For some time, analysts have questioned whether Diageo should sell Guinness to concentrate on spirits. Over the summer, the markets have been drunk on speculation of either a sale of the brand or that Diageo might merge with a brewer such as SABMiller, which could potentially be better positioned to expand the stout, which archives show was exported to the US in the 1820s, to Sierra Leone as early as 1828 and to New Zealand in 1858. A soldier’s diary shows that bottles of Guinness even made it to the Battle of Waterloo in Belgium in 1815.
As recently as last week, traders were still speculating on a merger between Diageo and SABMiller, potentially as a counter-move to avoid any likelihood of the latter being swallowed up Anheuser-Busch InBev.
But at the Guinness brewery in Dublin all the talk was about how Diageo is investing in the future of the “black stuff”. Enda Kenny, the Irish prime minister, and Ivan Menezes, Diageo’s chief executive, opened the fourth “brewhouse”, or brewery, at the St James’s Gate site. It is the first new brewery to open there since 1988. The first two are now defunct, their machinery relics, while the third is already outdated. The €169m (£135m) fourth brewhouse, commissioned at the height of the Irish economic depression, was the biggest construction site in the country in 2012, and Mr Kenny was keen to spell out the importance of Diageo in Ireland, where the drinks company, the world’s biggest, supports 20,000 jobs.
Mr Menezes, who replaced Diageo’s long-standing chief executive, Paul Walsh, in July 2013 stressed that Guinness and beer are key to the group.
“Strategically beer is core to Diageo, as is Guinness,” Menezes told The Sunday Telegraph. “If you look at our investment behind this business, not just today but in Africa in the last few years, it fully reflects our commitment to the beer business and to Guinness. Guinness is core to achieving Diageo’s performance ambition and our beer position in Africa is an incredible strategic asset.”
Despite being better known for its spirits, Diageo has been pouring hundreds of millions of pounds into new brewing assets over the last five years, particularly in Africa, the latest battle ground between the major drinks companies and where 65m more people will reach the legal drinking age by 2023.

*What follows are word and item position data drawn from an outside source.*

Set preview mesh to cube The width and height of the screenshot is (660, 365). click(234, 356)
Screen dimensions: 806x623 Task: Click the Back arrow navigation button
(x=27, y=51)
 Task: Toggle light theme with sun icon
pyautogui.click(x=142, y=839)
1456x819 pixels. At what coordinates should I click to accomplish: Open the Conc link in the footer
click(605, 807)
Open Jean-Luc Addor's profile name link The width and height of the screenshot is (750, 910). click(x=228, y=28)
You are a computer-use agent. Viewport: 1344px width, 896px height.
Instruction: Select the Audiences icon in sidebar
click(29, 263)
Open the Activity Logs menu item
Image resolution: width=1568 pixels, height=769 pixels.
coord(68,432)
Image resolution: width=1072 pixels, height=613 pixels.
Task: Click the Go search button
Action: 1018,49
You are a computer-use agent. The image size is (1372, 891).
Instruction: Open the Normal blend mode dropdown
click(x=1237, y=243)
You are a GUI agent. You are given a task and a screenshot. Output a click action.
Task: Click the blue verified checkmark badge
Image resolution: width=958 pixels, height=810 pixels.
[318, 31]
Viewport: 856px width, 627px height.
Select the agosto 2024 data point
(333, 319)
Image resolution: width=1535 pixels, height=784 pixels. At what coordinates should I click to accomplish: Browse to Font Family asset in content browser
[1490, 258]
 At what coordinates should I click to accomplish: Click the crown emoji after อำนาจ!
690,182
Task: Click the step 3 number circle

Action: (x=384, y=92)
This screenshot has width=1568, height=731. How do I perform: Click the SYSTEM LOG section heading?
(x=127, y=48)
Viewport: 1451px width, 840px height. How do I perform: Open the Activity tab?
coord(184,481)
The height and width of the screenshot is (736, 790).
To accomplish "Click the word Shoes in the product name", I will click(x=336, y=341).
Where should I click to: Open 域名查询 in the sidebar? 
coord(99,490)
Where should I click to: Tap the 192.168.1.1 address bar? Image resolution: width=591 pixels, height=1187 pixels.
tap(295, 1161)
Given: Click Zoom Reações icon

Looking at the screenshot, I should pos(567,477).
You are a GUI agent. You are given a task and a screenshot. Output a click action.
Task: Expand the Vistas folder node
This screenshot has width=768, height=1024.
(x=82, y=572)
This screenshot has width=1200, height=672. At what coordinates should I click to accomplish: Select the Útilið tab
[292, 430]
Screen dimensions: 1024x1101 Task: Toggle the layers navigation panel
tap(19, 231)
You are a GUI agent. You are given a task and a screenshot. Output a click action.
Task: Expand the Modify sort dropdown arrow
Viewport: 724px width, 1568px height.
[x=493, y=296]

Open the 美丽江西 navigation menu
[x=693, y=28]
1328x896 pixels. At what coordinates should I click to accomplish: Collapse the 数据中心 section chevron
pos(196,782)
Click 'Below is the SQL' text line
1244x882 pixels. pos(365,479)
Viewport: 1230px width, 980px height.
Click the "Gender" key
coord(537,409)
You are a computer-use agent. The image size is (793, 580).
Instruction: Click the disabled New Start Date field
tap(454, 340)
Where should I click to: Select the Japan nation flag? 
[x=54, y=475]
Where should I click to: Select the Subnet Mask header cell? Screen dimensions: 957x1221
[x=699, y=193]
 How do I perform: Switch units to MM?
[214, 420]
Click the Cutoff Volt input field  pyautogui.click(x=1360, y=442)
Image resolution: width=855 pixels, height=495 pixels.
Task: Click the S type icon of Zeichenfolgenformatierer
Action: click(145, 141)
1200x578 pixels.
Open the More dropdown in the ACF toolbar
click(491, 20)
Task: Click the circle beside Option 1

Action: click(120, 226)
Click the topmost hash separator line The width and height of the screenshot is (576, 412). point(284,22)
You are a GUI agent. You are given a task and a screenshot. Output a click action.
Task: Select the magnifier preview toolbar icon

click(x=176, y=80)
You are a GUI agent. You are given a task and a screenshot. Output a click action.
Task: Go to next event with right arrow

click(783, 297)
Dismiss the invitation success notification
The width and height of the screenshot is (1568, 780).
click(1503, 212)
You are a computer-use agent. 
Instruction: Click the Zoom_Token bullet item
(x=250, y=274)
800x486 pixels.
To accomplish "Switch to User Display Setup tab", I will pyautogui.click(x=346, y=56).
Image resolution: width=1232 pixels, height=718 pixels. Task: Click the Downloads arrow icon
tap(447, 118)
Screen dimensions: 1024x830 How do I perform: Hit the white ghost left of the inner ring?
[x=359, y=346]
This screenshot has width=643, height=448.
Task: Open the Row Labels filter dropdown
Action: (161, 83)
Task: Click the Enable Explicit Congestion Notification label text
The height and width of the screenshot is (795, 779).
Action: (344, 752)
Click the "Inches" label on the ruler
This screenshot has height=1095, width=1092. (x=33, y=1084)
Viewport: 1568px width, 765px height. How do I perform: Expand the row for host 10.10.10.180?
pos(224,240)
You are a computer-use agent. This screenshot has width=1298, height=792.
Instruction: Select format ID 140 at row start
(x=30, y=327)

Diageo believes the positions it has built up in beer in Africa through deals such as its $225m (£138m) acquisition of Ethiopian brewery Meta Abo in 2012, will also help it to expand its spirits business. Menezes hints Diageo is not necessarily done buying breweries either.
While Africa offers huge expansion opportunities for the Guinness brand and Diageo, Menezes insists he isn’t abandoning the home front. In Ireland, the company has been renewing efforts, putting “feet on the street” and sending out its sales representatives to twice the number of pubs and bars than it was contacting last year to ensure they stock Guinness and its other brands. The aim is to grow market share. And far from a threat, Menezes believes the craft beer trend will help the Irish stout.
“The interest in taste, quality and craft in the beer category is very good for us,” says Menezes. “If you look at the interest and where consumers are going, they want heritage, they want craftsmanship, they want quality and they want better beers from a taste standpoint.” Dublin Porter and West Indies Porter will be the first of many new variants, he adds.
Diageo is not the only major brewer trying to tap into the craft market. Others, such as SABMiller, have been trying to appeal to the new generation of discerning beer drinkers with moves such as importing fresh, tanked beer from the Czech Republic. In the US, though, their efforts haven’t always gone down well. Major brewers have been accused of being “crafty” by buying up micro-breweries or marketing mass-produced drinks as “artisan”.
Menezes insists craft doesn’t always have to mean small. “You need real credentials. If you pretend to be something you’re not, that is not going to work. Ultimately when you look at the quality of ingredients and the way we go about building, we have got the credentials.”
For O’Farrell, a “fourth generation” Guinness employee, it’s now back to business after the excitement of last week’s official opening. “When I just started the second brewhouse was still in operation,” he says. His great-grandfather worked at the original brewery. For families like the O’Farrells, owners of Guinness come and go, new variants are introduced and withdrawn, but at the heart of it all remains one thing: their dedication to brewing the black stuff (www.telegraph.co.uk/finance/newsbysector/retailandconsumer/leisure/11093581/Guinness-goes-back-to-the-future-with-new-beers-and-brewery.html).